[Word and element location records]
— start —

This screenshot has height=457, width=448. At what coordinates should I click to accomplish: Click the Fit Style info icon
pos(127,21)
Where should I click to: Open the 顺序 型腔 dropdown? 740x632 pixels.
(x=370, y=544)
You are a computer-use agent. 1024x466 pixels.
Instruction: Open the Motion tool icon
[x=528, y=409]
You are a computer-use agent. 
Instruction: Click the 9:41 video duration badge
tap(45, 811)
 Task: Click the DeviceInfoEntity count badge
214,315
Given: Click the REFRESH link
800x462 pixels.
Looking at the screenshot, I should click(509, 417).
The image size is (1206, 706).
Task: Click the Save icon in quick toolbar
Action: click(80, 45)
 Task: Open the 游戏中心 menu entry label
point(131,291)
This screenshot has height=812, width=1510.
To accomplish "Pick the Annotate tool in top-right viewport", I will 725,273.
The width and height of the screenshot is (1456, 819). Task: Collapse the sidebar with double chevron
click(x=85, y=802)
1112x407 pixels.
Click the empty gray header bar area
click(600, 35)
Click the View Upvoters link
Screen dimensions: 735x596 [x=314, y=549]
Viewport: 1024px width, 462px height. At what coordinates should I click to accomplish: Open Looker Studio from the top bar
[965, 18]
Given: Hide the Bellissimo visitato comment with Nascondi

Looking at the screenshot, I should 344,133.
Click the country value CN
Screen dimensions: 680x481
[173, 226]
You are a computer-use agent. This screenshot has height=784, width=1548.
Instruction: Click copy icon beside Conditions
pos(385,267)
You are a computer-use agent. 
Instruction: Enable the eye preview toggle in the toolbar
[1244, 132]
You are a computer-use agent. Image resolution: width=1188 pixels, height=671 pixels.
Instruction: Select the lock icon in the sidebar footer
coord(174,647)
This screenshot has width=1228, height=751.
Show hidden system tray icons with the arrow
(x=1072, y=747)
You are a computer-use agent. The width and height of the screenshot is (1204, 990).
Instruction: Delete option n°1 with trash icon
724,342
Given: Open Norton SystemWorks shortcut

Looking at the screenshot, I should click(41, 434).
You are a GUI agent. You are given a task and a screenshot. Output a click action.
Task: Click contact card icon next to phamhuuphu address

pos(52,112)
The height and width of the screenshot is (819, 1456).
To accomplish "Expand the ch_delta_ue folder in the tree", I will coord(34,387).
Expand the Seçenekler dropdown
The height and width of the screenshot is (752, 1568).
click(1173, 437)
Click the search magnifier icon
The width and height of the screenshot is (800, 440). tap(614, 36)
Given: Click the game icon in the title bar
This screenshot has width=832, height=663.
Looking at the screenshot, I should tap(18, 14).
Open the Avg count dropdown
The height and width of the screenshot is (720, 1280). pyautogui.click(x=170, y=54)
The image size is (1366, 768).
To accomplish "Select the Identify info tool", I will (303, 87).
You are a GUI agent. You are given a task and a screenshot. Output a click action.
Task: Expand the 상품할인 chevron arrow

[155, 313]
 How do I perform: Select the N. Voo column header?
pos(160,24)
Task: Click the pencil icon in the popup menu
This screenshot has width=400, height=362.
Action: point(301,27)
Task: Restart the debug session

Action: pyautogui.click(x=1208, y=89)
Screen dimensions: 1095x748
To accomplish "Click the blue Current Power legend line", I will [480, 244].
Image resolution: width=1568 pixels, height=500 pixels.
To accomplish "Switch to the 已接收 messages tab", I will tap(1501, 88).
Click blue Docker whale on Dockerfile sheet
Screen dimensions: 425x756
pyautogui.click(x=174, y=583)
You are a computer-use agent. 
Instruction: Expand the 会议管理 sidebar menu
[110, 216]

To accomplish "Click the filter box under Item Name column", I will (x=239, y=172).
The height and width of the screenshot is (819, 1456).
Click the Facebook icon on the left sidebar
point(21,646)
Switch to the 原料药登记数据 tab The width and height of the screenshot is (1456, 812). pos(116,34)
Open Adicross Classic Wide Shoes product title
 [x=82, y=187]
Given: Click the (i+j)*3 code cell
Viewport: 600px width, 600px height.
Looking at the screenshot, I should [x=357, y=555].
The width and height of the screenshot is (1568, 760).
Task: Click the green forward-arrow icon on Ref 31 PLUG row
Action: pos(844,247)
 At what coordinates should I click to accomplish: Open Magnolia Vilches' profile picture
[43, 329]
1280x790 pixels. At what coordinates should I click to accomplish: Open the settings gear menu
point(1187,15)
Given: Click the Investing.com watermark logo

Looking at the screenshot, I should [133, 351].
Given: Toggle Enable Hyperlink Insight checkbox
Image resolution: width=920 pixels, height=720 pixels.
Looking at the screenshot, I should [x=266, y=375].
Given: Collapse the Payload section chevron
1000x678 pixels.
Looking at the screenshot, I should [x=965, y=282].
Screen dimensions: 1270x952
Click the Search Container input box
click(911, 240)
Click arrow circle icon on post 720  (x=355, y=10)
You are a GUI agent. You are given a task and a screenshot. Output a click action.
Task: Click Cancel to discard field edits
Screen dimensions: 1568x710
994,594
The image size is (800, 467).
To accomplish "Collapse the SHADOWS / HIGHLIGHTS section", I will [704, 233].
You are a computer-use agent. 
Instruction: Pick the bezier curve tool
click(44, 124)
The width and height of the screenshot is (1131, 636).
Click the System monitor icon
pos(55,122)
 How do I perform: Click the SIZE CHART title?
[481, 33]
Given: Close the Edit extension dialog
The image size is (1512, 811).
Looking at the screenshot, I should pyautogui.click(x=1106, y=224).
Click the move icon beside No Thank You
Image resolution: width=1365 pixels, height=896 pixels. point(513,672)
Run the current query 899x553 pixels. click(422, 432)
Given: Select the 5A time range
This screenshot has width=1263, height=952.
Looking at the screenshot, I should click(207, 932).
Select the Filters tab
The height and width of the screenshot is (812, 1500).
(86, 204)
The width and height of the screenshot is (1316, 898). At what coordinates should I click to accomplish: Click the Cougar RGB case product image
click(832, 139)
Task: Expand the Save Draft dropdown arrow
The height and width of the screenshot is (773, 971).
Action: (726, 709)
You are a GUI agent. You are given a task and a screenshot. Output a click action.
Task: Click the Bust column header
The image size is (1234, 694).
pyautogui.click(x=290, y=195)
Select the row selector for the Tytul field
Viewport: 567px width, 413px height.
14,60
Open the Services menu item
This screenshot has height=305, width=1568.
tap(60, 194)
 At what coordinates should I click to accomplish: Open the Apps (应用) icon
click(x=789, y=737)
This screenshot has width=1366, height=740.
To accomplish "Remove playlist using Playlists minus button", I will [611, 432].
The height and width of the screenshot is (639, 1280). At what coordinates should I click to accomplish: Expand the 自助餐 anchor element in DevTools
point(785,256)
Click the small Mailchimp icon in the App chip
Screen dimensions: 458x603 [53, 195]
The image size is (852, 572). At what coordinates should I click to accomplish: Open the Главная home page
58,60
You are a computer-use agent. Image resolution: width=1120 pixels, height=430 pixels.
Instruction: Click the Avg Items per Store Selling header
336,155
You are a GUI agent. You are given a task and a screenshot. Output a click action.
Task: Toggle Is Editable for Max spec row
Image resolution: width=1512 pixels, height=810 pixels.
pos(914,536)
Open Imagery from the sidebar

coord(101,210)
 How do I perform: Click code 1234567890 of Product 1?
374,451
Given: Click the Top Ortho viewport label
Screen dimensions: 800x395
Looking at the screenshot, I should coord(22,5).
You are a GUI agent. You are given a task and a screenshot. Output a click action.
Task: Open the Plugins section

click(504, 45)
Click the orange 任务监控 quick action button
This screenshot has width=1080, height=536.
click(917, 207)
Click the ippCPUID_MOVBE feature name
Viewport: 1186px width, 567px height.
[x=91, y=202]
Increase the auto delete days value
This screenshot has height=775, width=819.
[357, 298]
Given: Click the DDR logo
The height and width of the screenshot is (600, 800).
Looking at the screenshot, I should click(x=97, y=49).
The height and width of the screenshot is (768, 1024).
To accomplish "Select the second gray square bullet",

— end —

**The problem**: Lay out all of the data above as a JSON list of strings, with each line as its own string and blank lines omitted.

**In response**:
[
  "This screenshot has height=457, width=448. At what coordinates should I click to accomplish: Click the Fit Style info icon",
  "pos(127,21)",
  "Where should I click to: Open the 顺序 型腔 dropdown? 740x632 pixels.",
  "(x=370, y=544)",
  "You are a computer-use agent. 1024x466 pixels.",
  "Instruction: Open the Motion tool icon",
  "[x=528, y=409]",
  "You are a computer-use agent. ",
  "Instruction: Click the 9:41 video duration badge",
  "tap(45, 811)",
  " Task: Click the DeviceInfoEntity count badge",
  "214,315",
  "Given: Click the REFRESH link",
  "800x462 pixels.",
  "Looking at the screenshot, I should click(509, 417).",
  "The image size is (1206, 706).",
  "Task: Click the Save icon in quick toolbar",
  "Action: click(80, 45)",
  " Task: Open the 游戏中心 menu entry label",
  "point(131,291)",
  "This screenshot has height=812, width=1510.",
  "To accomplish \"Pick the Annotate tool in top-right viewport\", I will 725,273.",
  "The width and height of the screenshot is (1456, 819). Task: Collapse the sidebar with double chevron",
  "click(x=85, y=802)",
  "1112x407 pixels.",
  "Click the empty gray header bar area",
  "click(600, 35)",
  "Click the View Upvoters link",
  "Screen dimensions: 735x596 [x=314, y=549]",
  "Viewport: 1024px width, 462px height. At what coordinates should I click to accomplish: Open Looker Studio from the top bar",
  "[965, 18]",
  "Given: Hide the Bellissimo visitato comment with Nascondi",
  "Looking at the screenshot, I should 344,133.",
  "Click the country value CN",
  "Screen dimensions: 680x481",
  "[173, 226]",
  "You are a computer-use agent. This screenshot has height=784, width=1548.",
  "Instruction: Click copy icon beside Conditions",
  "pos(385,267)",
  "You are a computer-use agent. ",
  "Instruction: Enable the eye preview toggle in the toolbar",
  "[1244, 132]",
  "You are a computer-use agent. Image resolution: width=1188 pixels, height=671 pixels.",
  "Instruction: Select the lock icon in the sidebar footer",
  "coord(174,647)",
  "This screenshot has width=1228, height=751.",
  "Show hidden system tray icons with the arrow",
  "(x=1072, y=747)",
  "You are a computer-use agent. The width and height of the screenshot is (1204, 990).",
  "Instruction: Delete option n°1 with trash icon",
  "724,342",
  "Given: Open Norton SystemWorks shortcut",
  "Looking at the screenshot, I should click(41, 434).",
  "You are a GUI agent. You are given a task and a screenshot. Output a click action.",
  "Task: Click contact card icon next to phamhuuphu address",
  "pos(52,112)",
  "The height and width of the screenshot is (819, 1456).",
  "To accomplish \"Expand the ch_delta_ue folder in the tree\", I will coord(34,387).",
  "Expand the Seçenekler dropdown",
  "The height and width of the screenshot is (752, 1568).",
  "click(1173, 437)",
  "Click the search magnifier icon",
  "The width and height of the screenshot is (800, 440). tap(614, 36)",
  "Given: Click the game icon in the title bar",
  "This screenshot has width=832, height=663.",
  "Looking at the screenshot, I should tap(18, 14).",
  "Open the Avg count dropdown",
  "The height and width of the screenshot is (720, 1280). pyautogui.click(x=170, y=54)",
  "The image size is (1366, 768).",
  "To accomplish \"Select the Identify info tool\", I will (303, 87).",
  "You are a GUI agent. You are given a task and a screenshot. Output a click action.",
  "Task: Expand the 상품할인 chevron arrow",
  "[155, 313]",
  " How do I perform: Select the N. Voo column header?",
  "pos(160,24)",
  "Task: Click the pencil icon in the popup menu",
  "This screenshot has width=400, height=362.",
  "Action: point(301,27)",
  "Task: Restart the debug session",
  "Action: pyautogui.click(x=1208, y=89)",
  "Screen dimensions: 1095x748",
  "To accomplish \"Click the blue Current Power legend line\", I will [480, 244].",
  "Image resolution: width=1568 pixels, height=500 pixels.",
  "To accomplish \"Switch to the 已接收 messages tab\", I will tap(1501, 88).",
  "Click blue Docker whale on Dockerfile sheet",
  "Screen dimensions: 425x756",
  "pyautogui.click(x=174, y=583)",
  "You are a computer-use agent. ",
  "Instruction: Expand the 会议管理 sidebar menu",
  "[110, 216]",
  "To accomplish \"Click the filter box under Item Name column\", I will (x=239, y=172).",
  "The height and width of the screenshot is (819, 1456).",
  "Click the Facebook icon on the left sidebar",
  "point(21,646)",
  "Switch to the 原料药登记数据 tab The width and height of the screenshot is (1456, 812). pos(116,34)",
  "Open Adicross Classic Wide Shoes product title",
  " [x=82, y=187]",
  "Given: Click the (i+j)*3 code cell",
  "Viewport: 600px width, 600px height.",
  "Looking at the screenshot, I should [x=357, y=555].",
  "The width and height of the screenshot is (1568, 760).",
  "Task: Click the green forward-arrow icon on Ref 31 PLUG row",
  "Action: pos(844,247)",
  " At what coordinates should I click to accomplish: Open Magnolia Vilches' profile picture",
  "[43, 329]",
  "1280x790 pixels. At what coordinates should I click to accomplish: Open the settings gear menu",
  "point(1187,15)",
  "Given: Click the Investing.com watermark logo",
  "Looking at the screenshot, I should [133, 351].",
  "Given: Toggle Enable Hyperlink Insight checkbox",
  "Image resolution: width=920 pixels, height=720 pixels.",
  "Looking at the screenshot, I should [x=266, y=375].",
  "Given: Collapse the Payload section chevron",
  "1000x678 pixels.",
  "Looking at the screenshot, I should [x=965, y=282].",
  "Screen dimensions: 1270x952",
  "Click the Search Container input box",
  "click(911, 240)",
  "Click arrow circle icon on post 720  (x=355, y=10)",
  "You are a GUI agent. You are given a task and a screenshot. Output a click action.",
  "Task: Click Cancel to discard field edits",
  "Screen dimensions: 1568x710",
  "994,594",
  "The image size is (800, 467).",
  "To accomplish \"Collapse the SHADOWS / HIGHLIGHTS section\", I will [704, 233].",
  "You are a computer-use agent. ",
  "Instruction: Pick the bezier curve tool",
  "click(44, 124)",
  "The width and height of the screenshot is (1131, 636).",
  "Click the System monitor icon",
  "pos(55,122)",
  " How do I perform: Click the SIZE CHART title?",
  "[481, 33]",
  "Given: Close the Edit extension dialog",
  "The image size is (1512, 811).",
  "Looking at the screenshot, I should pyautogui.click(x=1106, y=224).",
  "Click the move icon beside No Thank You",
  "Image resolution: width=1365 pixels, height=896 pixels. point(513,672)",
  "Run the current query 899x553 pixels. click(422, 432)",
  "Given: Select the 5A time range",
  "This screenshot has width=1263, height=952.",
  "Looking at the screenshot, I should click(207, 932).",
  "Select the Filters tab",
  "The height and width of the screenshot is (812, 1500).",
  "(86, 204)",
  "The width and height of the screenshot is (1316, 898). At what coordinates should I click to accomplish: Click the Cougar RGB case product image",
  "click(832, 139)",
  "Task: Expand the Save Draft dropdown arrow",
  "The height and width of the screenshot is (773, 971).",
  "Action: (726, 709)",
  "You are a GUI agent. You are given a task and a screenshot. Output a click action.",
  "Task: Click the Bust column header",
  "The image size is (1234, 694).",
  "pyautogui.click(x=290, y=195)",
  "Select the row selector for the Tytul field",
  "Viewport: 567px width, 413px height.",
  "14,60",
  "Open the Services menu item",
  "This screenshot has height=305, width=1568.",
  "tap(60, 194)",
  " At what coordinates should I click to accomplish: Open the Apps (应用) icon",
  "click(x=789, y=737)",
  "This screenshot has width=1366, height=740.",
  "To accomplish \"Remove playlist using Playlists minus button\", I will [611, 432].",
  "The height and width of the screenshot is (639, 1280). At what coordinates should I click to accomplish: Expand the 自助餐 anchor element in DevTools",
  "point(785,256)",
  "Click the small Mailchimp icon in the App chip",
  "Screen dimensions: 458x603 [53, 195]",
  "The image size is (852, 572). At what coordinates should I click to accomplish: Open the Главная home page",
  "58,60",
  "You are a computer-use agent. Image resolution: width=1120 pixels, height=430 pixels.",
  "Instruction: Click the Avg Items per Store Selling header",
  "336,155",
  "You are a GUI agent. You are given a task and a screenshot. Output a click action.",
  "Task: Toggle Is Editable for Max spec row",
  "Image resolution: width=1512 pixels, height=810 pixels.",
  "pos(914,536)",
  "Open Imagery from the sidebar",
  "coord(101,210)",
  " How do I perform: Click code 1234567890 of Product 1?",
  "374,451",
  "Given: Click the Top Ortho viewport label",
  "Screen dimensions: 800x395",
  "Looking at the screenshot, I should coord(22,5).",
  "You are a GUI agent. You are given a task and a screenshot. Output a click action.",
  "Task: Open the Plugins section",
  "click(504, 45)",
  "Click the orange 任务监控 quick action button",
  "This screenshot has width=1080, height=536.",
  "click(917, 207)",
  "Click the ippCPUID_MOVBE feature name",
  "Viewport: 1186px width, 567px height.",
  "[x=91, y=202]",
  "Increase the auto delete days value",
  "This screenshot has height=775, width=819.",
  "[357, 298]",
  "Given: Click the DDR logo",
  "The height and width of the screenshot is (600, 800).",
  "Looking at the screenshot, I should click(x=97, y=49).",
  "The height and width of the screenshot is (768, 1024).",
  "To accomplish \"Select the second gray square bullet\","
]